普段、ボタンをワンプッシュすると自動的に1合、2合の米が出てくる米びつを使っているかたは、米1合が180mlといわれてもどれくらいの量なのかピンと来ないと思います。
炊飯器を買うと付いてくる米専用の計量カップが1合です。
これに、すり切りで米を入れると180ml(=180㏄)になるのです。
一般的な料理用の計量カップは1カップが200ml(=200cc)なので、1合を料理用計量カップで量ると0.9カップになります。
カップによって違いがあるので注意が必要です。
米を計量カップで量るときは、カップの底をトントンすると規定より多く入ってしまうので、普通にカップ1杯分の米をすくい取るようにしてください。
180mlの計量カップならすり切りに、200mlの計量カップなら20ml減らせば1合になります。
計量カップがなくても大丈夫!米1合は何g?ご飯何杯分
計量カップがなくても、1合の米が何gなのか知っていれば、はかりで計量できます。
米1合の重さは150gです。
米を3合炊きたかったら、150×3=450、450gの米を計量すればいいのです。
ちなみにmlやccは体積の単位、重さの単位であるgとは似ているようで異なります。
1ml=1ccで、1ccとは1辺が1cmのサイコロの体積です。
このサイコロが、発泡スチロールであろうと鉛であろうと、体積は1ccに変わりありません。
しかし、重さは明らかに違いますよね。
素材が変わっても体積は変わりませんが、重さは変わるのです。
ただし、水に限り、体積と重さの比率は1:1。
水1ml(=1cc)の重さは1gです。
米は体積と重さの比率が1:0.85。
米1合で見れば、体積は180ml(=180cc)で重さは150gです。
この1合の米を炊くと、約350gのごはんになります。
といわれても、350gはどのくらいの量なのかわかりませんよね。
350gのご飯とは、大きさにもよりますが、だいたいお茶碗2杯分といわれています。
4人家族でひとり2杯ずつご飯を食べるとしたら、1回に4合炊けばいいことになります。
5人家族なら5合、3人家族なら3合。
ひとり1回1合の米を食べると考えた昔の人は、1回にご飯2杯を食べていたんですね。
米1合を炊くとき水は何ml必要?計量カップでどれくらい?
基本的に水は、米の体積の1.1~1.2倍入れます。
米1合180mlを炊くなら、水の量は198~216ml必要です。
約200ml入れればいいでしょう。
料理用計量カップで、ちょうど1カップです。
米専用の計量カップなら、1カップと20ml。
20mlは、米専用計量カップで1/9カップです。
同様に、
・米2合(=360ml)水396~432ml(約400ml)
・米3合(=540ml)水594~648ml(約600ml)
・米4合(=720ml)水792~864ml(約800ml)
となります。
水は米の2割増しで覚えておくと便利です。
炊飯器の目盛りがない量を炊くとき、たとえば1.5合を炊きたいときは、水の量を計算によって求めることができます。

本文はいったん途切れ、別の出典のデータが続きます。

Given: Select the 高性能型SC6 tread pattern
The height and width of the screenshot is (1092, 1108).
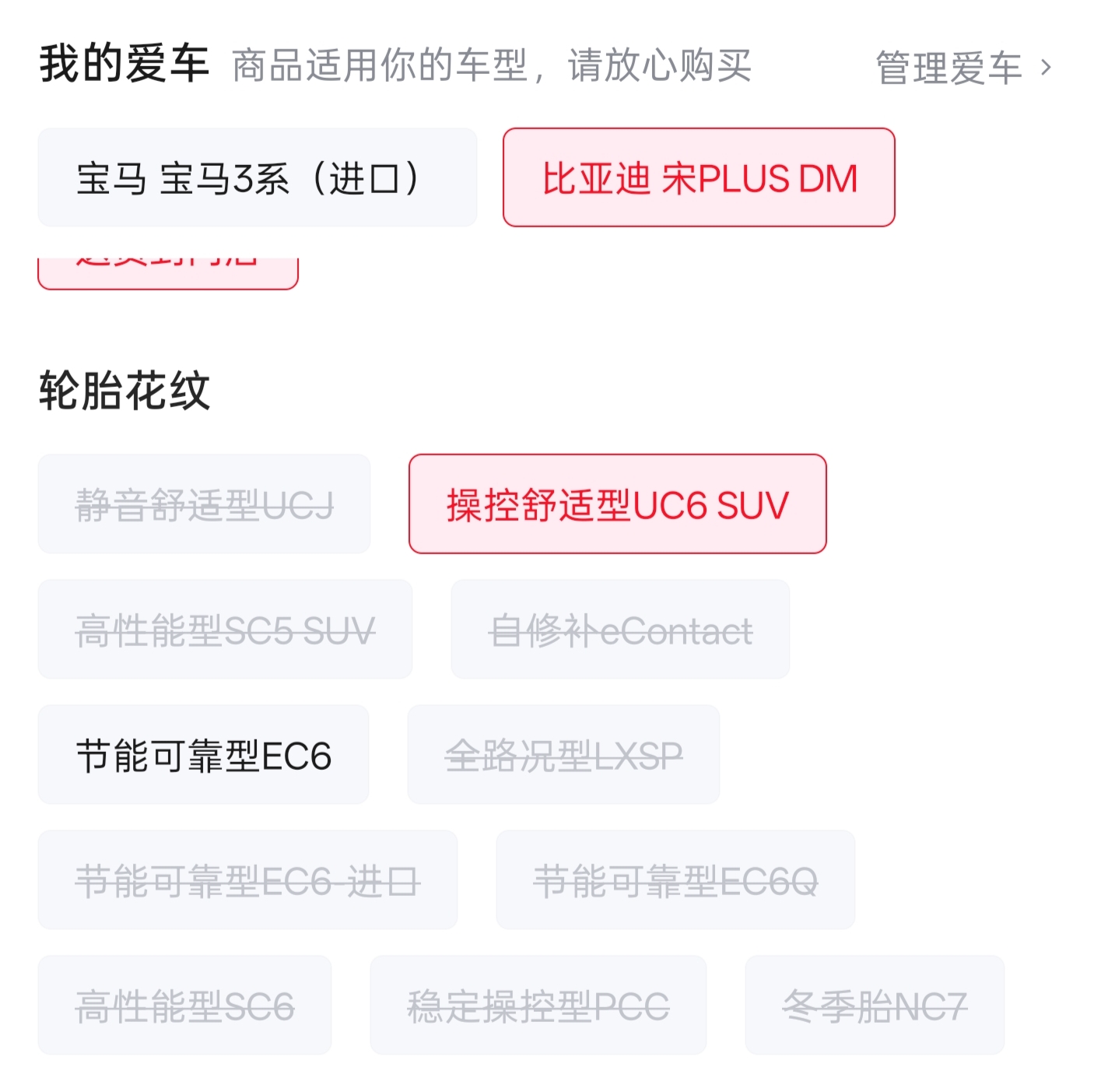Looking at the screenshot, I should click(184, 1006).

米1.5合は270mlなので、270×1.2=324、324mlの水を入れればいいことになります。
これは、米専用計量カップで1.8カップ。
1と4/5カップです。
料理用計量カップでは約1.6カップ。
1と3/5カップです。
新米を炊くときは水分を多く含んでいるので、いくらか水の量を減らすといいでしょう。
米1合を重さで量るとき、水は何ml必要?
水は米の体積の1.1~1.2倍必要ですが、米の重さを基準にすると1.4倍必要になります。
米1合150gを炊くなら、150×1.4=210、210gの水を入れます。
水は、210g=210mlなので、210mlの水を入れればいいことになります。
体積を基準にした場合でも水の量は198~216ml、約200ml入れればよかったので、ほとんど差がありません。
計量カップがなくてもはかりがあれば、重さを体積に換算して水の量が求められるのです。
さらに、計量カップやはかりがなくても、次のような方法で水の量が量れます。
・米に人差し指を立て第1関節まで水を入れる。
・米の表面に手のひらをピッタリ押し当てて、手首を直角に曲げたときの出っ張った骨のあたりまで水を入れる。
・米の表面に手のひらをピッタリ押し当てて、手の甲がすっぽり隠れるまで水を入れる。
昔の人はみな、こういったやり方で水を入れていたのですね。
出来あがりに多少硬軟の違いがあるため、お好みで調整してみてください。
玄米やもち米を計量カップで量るとき、水は何ml入れればいい?
水は米の体積の1.2倍、重さの1.4倍必要といいましたが、これは白米の場合です。
玄米やもち米だと、水加減がちょっと変わります。
玄米1合180mlのときは、水を300ml入れます。
料理用計量カップで1カップ半、米専用計量カップですと約1と7/10カップです。
もち米1合180mlのときは、水を150ml入れます。
料理用計量カップで3/4カップ、米専用計量カップでは約4/5カップです。
米を水に浸しておく時間も変わります。
玄米は白米の4~8倍長く浸します。
夜セットしたものを朝食べ、朝食後セットしたものを夕食に食べるサイクルがおすすめです。
逆に、もち米は浸す時間なしです。
研いでからすぐにスイッチを入れても大丈夫です。
最近は健康ブームのためか、食物繊維の豊富なもち麦や押麦を入れて炊く人も増えています。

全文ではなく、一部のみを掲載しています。